David was sent from Swansea down under and in 1952 was taken to a children’s home run by the Christian Brothers, who have recently apologised to victims for an “indefensible” record on child sexual abuse.

At 10 he was sent to an orphanage.

“I was there until I was 15 and didn’t find my mum until 1991,” he said.

“I had been chasing for 30 years but had given up because letters were not coming back.”

He was put into the care of nuns at Swansea’s Nazareth House by his grandmother because his mum, Rose Gosling, was a single Catholic mum. That was shortly after he was born.

But when she later came looking for him it was claimed he had been adopted then she was told he had been shipped to Australia.

“I was there the first time but they said I was adopted in London with rich people,” he said.

“That was a lie. The second time they said ‘He’s gone to Australia’.

“No-one knew where we were.”

In 2010 then Prime Minister Gordon Brown apologised for the scandal that saw 130,000 children sent to Britain’s colonies.

Decades after leaving Wales David had a call from the Child Migrants Trust, a charity that helps those sent from Britain as kids.

His mother had been found. He also had a brother, Les, and two sisters, Heather and Frances.

When his mother called on Christmas Day in 1991 he couldn’t understand her because of her accent.

“I was stunned,” said David, 68.

“She said, ‘Dave, this is your mum’. I froze, then I said ‘G’day mum’. I was about 45 I think.

“It was one of the biggest shocks and the best Christmas.

“I will never forget it, it was just amazing.”

At first he could barely understand her.

“Mum had a real Welsh accent,” he said.

“She was Welsh and talked too fast. God, she could talk.

“I had to tell her to slow down. She said ‘Am I talking to fast Dave?’

“I said ‘Yes. It’s bloody hard to hear you.’ She learned to talk slow on the phone.”

The next year Rose and his stepdad Frank came to visit David, who lives in Northam, near Perth, in Western Australia.

He took them to the orphanage where he was raised. Rose was horrified.

“Dave, you were in jail,” she said.

“We were slave kids,” the dad-of-one and grandfather-of-one said.

“But I said to mum ‘We didn’t know any better’.”

Kids were used as live in servants and used for free labour. Beatings and sex abuse were rife in his childhood.

“I was belted for being left handed,” David said.

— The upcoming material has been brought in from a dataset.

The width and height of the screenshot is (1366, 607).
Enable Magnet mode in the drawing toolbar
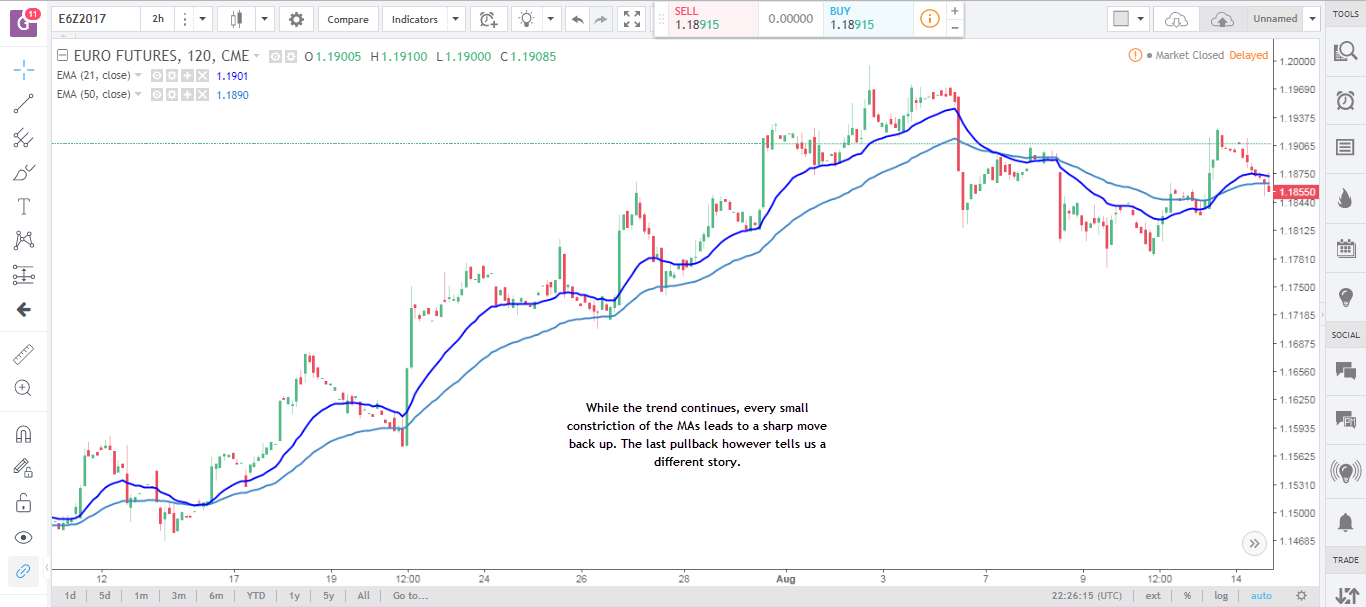[22, 433]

“They reckoned I had the devil in me.

“People didn’t realise what happened in those places.”

Many child migrants committed suicide. David admitted it was something he had considered.

“The abuse was shocking,” the retired sheep shearer said.

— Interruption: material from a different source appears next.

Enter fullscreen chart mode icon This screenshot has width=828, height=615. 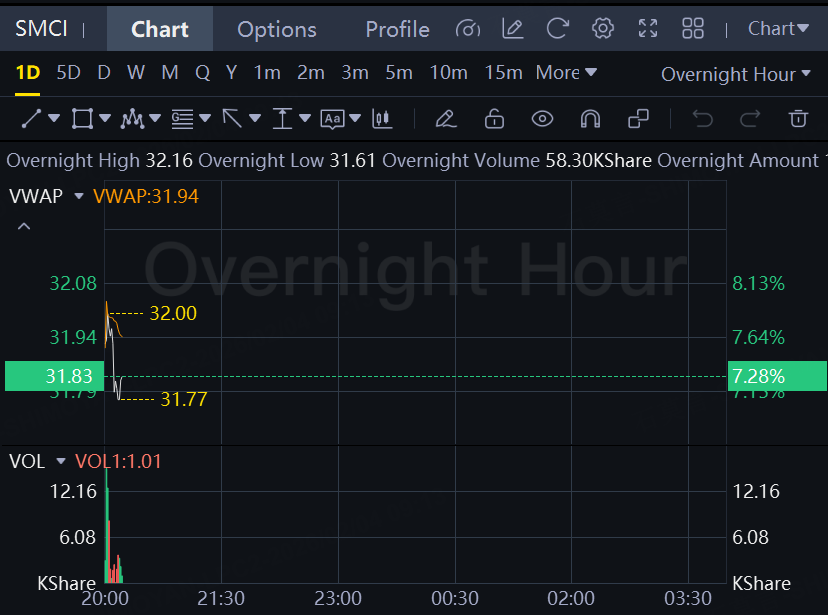point(647,29)
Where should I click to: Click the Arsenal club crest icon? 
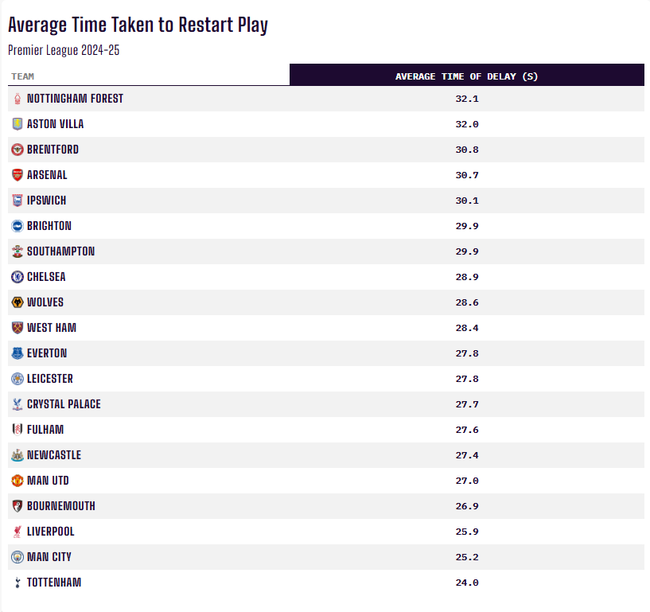(17, 175)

“I don’t care what anyone says.”

David wrote a book – My Life as an Orphan – in 2008 to help him cope with the torment of his past.

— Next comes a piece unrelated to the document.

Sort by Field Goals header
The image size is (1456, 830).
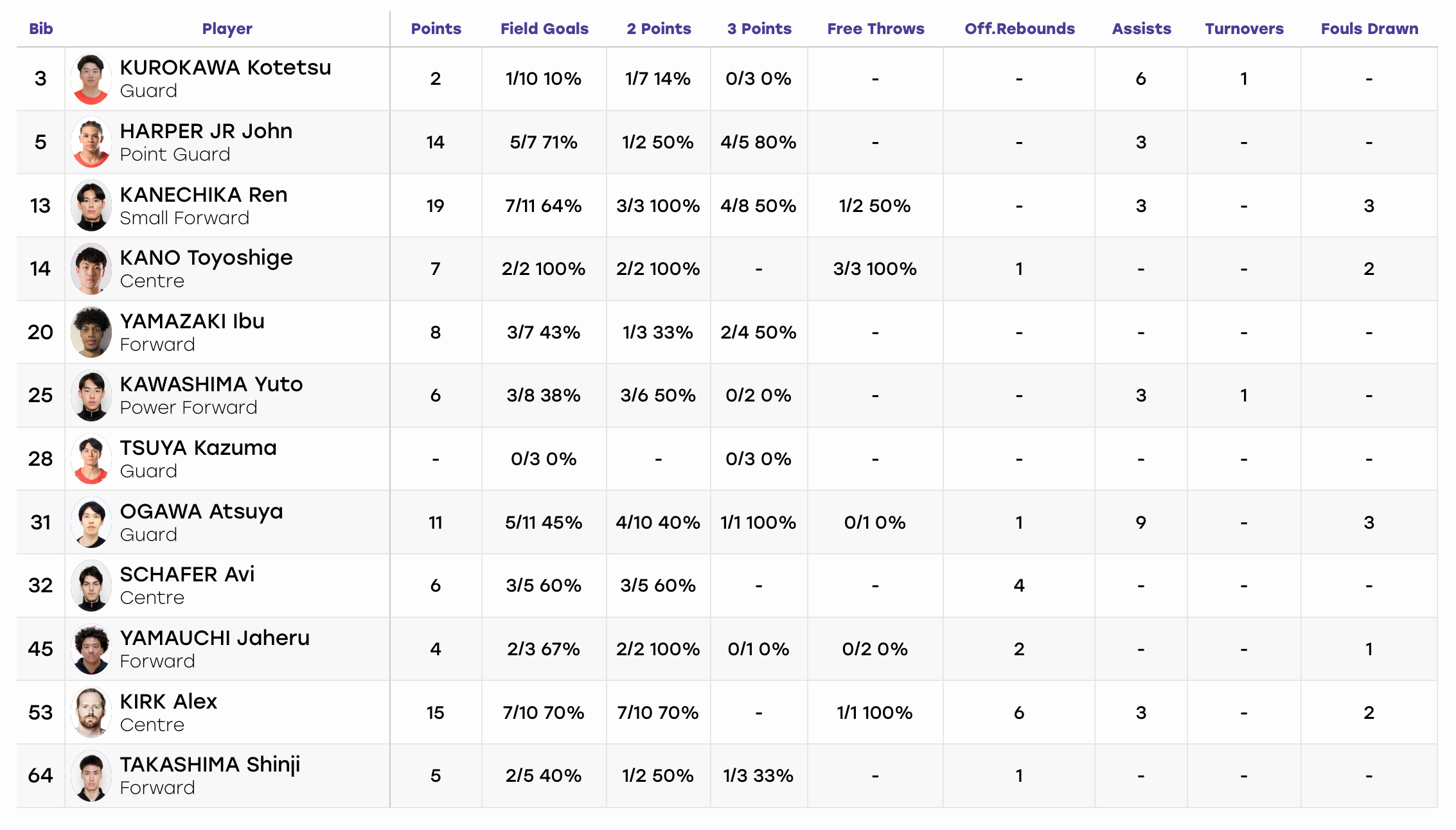pos(544,29)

“I wrote it to try and get it out of my system,” he said.

“But it is still in my head. People say you write it and get rid of it but it is there all the time.

“Life is so lonely and sometimes I don’t know what to do.”

He still keeps in contact with his brother and sisters in Swansea.

“I ring them and they ring me but they all want me to come home,” he said.

He has visited Wales since his mum – who is now dead – got in touch.

“Coming into Swansea there was the big steelworks [at Port Talbot],” he said.

“I turned to mum and said, ‘Isn’t funny how I remember the steelworks.”